Peasant Food: How potatoes saved the world

Updated

When I was in college, one of my teachers assigned us Fernand Braudel's Civilization and Capitalism, a three-volume history of the world between the 15th and 18th centuries. It was incredibly dense, fairly boring and weighed about twenty pounds. I read the whole thing, a feat that still amazes me.

I drank a lot of coffee back then.

While I've managed to forget most of Braudel's opus, I remember that he squeezed out forty pages on the historical influence of the potato. Apparently, potatoes are native to Peru and Bolivia, but Spanish explorers brought them across the Atlantic in 1700. Up to this time, most of Europe's carbohydrates and starch came from wheat, which is work-intensive and produces very little food for every acre planted. Think about it: to make bread from wheat, you need to grow a lot of wheat. You then have to harvest it, thresh it, grind it, mix it with a whole bunch of other ingredients, and bake it. To get a comparable amount of food from a potato, you have to grow a potato, dig it up, clean it off, and pop it in the oven. That's it. Of course, it tastes even better with sour cream and chives.

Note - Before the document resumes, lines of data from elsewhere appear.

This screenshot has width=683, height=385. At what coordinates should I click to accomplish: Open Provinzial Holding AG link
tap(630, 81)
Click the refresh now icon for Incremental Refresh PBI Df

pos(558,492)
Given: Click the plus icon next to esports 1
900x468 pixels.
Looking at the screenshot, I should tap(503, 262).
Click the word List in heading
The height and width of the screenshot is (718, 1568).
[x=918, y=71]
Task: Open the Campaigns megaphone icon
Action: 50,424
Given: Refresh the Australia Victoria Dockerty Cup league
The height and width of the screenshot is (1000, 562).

In 1700, potatoes enabled farmers to grow far more food, with much less work, than any other crop. Across Europe, many farmers switched to potatoes. Because potatoes were so easy to grow, the farmers were able to lay off large numbers of workers. Many of these people ended up moving to the cities, where they provided a huge work force for factories, making cheap manufacturing possible. The upshot is that potatoes are indirectly responsible for the rise of the city and the industrial revolution. Not bad for a lowly tuber.